BushCo has bought into the idea of "health savings accounts" as designed by a couple of economists named John C. Goodman and Mark Pauly. These guys hang out at a conservative Dallas think tank and Bush has been smitten with their ideas for some time now. A recent university alumni rag with high circulation featured a completely unbalanced piece about Goodman and his ideas as "an answer to health care costs". (prefer to be vague to reveal few specifics about myself)
These accounts ARE NOT AN ANSWER to our nation's health care problems. I agree with the framing diaries on this site that we should not call them "health savings accounts." more on why below the fold...
Here are some arguments we need to sharpen up on and be ready to push hard with against the wide adoption of these "health savings accounts". Use these points to write letters to editors, etc.. (i have already done so to the aforementioned university alumni magazine.)
The problem:
The folks behind BushCo's health care team have designed these accounts as though the health care system is like a department store, where patients shop and select services at will, paying with these "savings" accounts.
What's missing from this paradigm?
-physicians, not patients, drive most consumption of expensive health services.
-good public health studies show that the middle class is willing to pay out-of-pocket for inappropriate care. These "health savings accounts" seek to pad "the pocket" for consumers to do just that.
-Without price controls and increased regulation by government, these accounts will not bring down the national or individual expenditure on health care.
To be clear:
these accounts are not savings accounts, at all. They allow individual to withdraw money not used for medical services at the end of the year, with no requirement that the money then be used for health care. My intro economics class taught me that poor people have a higher "marginal utility of money." Translation: they need the cash. Therefore, they are at risk for forgoing appropriate medical care in an effort to cash-out on these accounts at the end of the year. This will worsen current inequalities in health care. Also, it will keep health care costs high, as preventative services will continue to be underutilized and emergency and acute (more expensive) care services will continue to be the point of entry for many health care consumers.
another complicated issue
-another issue not addressed by these "health savings accounts" is the loss of risk spreading. These accounts essentially amount to less insurance for healthy people. Currently, low-risk and high-risk individuals pay into the same plans, with the low-risk, healthy people essentially cross-subsidizing the high-risk, individuals. By moving to "health savings accounts" low-risk individuals would opt out of traditional managed care plans in favor of employee-sponsored, less expensive catastrophic plans. However, high-risk individuals with chronic illnesses or expensive medical needs would remain in the traditional managed care plans. This would result in higher premiums for high-risk individuals to make up for the loss of low-risk enrollees. Thus penalizing the unhealthy and the unlucky with higher priced health care coverage. This is not an answer to health care costs, it is a reshuffling of burden onto those with illness. While this is certainly a bonus for low-risk people, who among us is guaranteed to remain healthy for life?

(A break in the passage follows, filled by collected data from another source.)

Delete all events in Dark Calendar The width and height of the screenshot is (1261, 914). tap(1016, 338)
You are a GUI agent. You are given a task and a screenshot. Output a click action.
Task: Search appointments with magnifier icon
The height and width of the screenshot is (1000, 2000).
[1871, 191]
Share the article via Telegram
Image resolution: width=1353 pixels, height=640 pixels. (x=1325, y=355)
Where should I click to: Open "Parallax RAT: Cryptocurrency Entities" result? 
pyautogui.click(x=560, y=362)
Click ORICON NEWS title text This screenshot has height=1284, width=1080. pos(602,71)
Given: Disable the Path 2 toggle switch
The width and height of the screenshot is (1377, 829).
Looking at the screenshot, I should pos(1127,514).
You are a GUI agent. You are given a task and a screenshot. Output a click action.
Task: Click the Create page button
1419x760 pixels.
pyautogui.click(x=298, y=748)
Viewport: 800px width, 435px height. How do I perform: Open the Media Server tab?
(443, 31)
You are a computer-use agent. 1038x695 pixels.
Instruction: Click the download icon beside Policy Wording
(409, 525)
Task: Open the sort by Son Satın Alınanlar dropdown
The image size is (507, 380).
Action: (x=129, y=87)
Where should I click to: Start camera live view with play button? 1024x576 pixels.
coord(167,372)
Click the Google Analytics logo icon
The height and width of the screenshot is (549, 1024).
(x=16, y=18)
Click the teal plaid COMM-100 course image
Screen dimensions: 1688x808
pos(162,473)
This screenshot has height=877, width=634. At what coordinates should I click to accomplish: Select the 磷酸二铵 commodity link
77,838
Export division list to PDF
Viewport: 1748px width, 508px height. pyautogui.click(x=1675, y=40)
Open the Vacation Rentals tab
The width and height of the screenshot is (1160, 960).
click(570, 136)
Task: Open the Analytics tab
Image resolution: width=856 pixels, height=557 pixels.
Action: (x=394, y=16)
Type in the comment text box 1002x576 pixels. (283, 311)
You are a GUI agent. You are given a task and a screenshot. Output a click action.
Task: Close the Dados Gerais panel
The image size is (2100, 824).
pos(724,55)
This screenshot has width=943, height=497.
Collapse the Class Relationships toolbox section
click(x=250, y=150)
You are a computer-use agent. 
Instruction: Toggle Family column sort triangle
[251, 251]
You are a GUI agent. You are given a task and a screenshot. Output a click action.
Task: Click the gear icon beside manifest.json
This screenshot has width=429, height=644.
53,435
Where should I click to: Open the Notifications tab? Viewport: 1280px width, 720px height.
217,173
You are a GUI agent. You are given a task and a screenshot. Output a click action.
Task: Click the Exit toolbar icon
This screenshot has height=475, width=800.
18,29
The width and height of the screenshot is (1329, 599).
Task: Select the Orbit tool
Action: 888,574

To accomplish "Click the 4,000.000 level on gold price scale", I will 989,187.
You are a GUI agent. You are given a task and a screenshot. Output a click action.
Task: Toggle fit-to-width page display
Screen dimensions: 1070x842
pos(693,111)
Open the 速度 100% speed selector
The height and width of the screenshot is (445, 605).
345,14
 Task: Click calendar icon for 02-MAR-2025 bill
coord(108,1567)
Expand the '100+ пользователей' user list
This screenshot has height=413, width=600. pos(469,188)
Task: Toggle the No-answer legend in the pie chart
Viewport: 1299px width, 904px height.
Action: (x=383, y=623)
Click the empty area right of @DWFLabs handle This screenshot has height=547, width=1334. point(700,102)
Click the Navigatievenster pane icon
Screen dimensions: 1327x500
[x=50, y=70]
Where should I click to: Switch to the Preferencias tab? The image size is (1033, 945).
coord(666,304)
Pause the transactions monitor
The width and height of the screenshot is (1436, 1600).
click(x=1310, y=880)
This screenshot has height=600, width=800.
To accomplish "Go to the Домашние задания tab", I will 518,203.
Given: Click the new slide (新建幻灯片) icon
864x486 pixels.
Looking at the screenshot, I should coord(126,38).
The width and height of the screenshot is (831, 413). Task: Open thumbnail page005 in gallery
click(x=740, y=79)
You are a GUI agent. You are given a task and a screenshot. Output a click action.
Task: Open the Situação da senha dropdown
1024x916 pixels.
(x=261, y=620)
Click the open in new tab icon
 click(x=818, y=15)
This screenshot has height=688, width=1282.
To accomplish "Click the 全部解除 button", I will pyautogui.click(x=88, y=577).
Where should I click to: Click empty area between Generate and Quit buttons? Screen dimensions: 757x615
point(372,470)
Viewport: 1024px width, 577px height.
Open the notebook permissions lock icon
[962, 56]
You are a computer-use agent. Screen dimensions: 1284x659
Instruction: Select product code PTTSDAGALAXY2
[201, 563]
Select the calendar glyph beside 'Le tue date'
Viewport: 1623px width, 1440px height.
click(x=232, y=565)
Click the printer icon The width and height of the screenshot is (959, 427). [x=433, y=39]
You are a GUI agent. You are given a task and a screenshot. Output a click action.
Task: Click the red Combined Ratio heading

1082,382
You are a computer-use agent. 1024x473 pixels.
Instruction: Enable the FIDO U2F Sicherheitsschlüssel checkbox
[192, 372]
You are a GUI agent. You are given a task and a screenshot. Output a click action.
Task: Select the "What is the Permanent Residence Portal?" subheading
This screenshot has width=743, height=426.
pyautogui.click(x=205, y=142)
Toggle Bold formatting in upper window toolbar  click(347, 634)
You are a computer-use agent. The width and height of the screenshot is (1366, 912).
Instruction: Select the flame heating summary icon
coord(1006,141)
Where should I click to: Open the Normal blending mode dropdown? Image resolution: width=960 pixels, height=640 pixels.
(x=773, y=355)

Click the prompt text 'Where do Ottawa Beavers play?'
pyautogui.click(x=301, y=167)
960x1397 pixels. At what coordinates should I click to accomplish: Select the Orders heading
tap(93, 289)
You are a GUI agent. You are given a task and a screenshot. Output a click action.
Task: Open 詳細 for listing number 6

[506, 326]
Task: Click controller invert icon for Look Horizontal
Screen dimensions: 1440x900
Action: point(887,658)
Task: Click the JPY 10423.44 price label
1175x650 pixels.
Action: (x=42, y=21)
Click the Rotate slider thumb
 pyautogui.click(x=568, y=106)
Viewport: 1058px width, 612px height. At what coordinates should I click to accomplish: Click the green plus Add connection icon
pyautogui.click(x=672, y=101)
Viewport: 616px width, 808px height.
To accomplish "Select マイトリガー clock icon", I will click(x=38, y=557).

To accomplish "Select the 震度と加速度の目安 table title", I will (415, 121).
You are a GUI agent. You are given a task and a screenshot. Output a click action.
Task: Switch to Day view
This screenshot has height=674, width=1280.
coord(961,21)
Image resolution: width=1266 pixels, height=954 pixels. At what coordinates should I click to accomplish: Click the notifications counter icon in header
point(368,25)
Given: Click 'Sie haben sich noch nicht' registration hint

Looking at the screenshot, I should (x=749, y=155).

We certainly need an earnest, patient-centered debate in this country on how to reign in health care costs. However, these "health savings accounts" are not the answer.
Furthermore, assertions that these accounts have worked in Singapore is misleading. Singapore has a multi-tiered complicated health system to accompany these accounts. There, you are not allowed to withdraw money from your health savings account at the end of the year. Additionally, there are extensive complicated government regulations of prices for medical services that the Singaporean governement had to institute in 1994 after a public statement that the HSA's had INCREASED costs.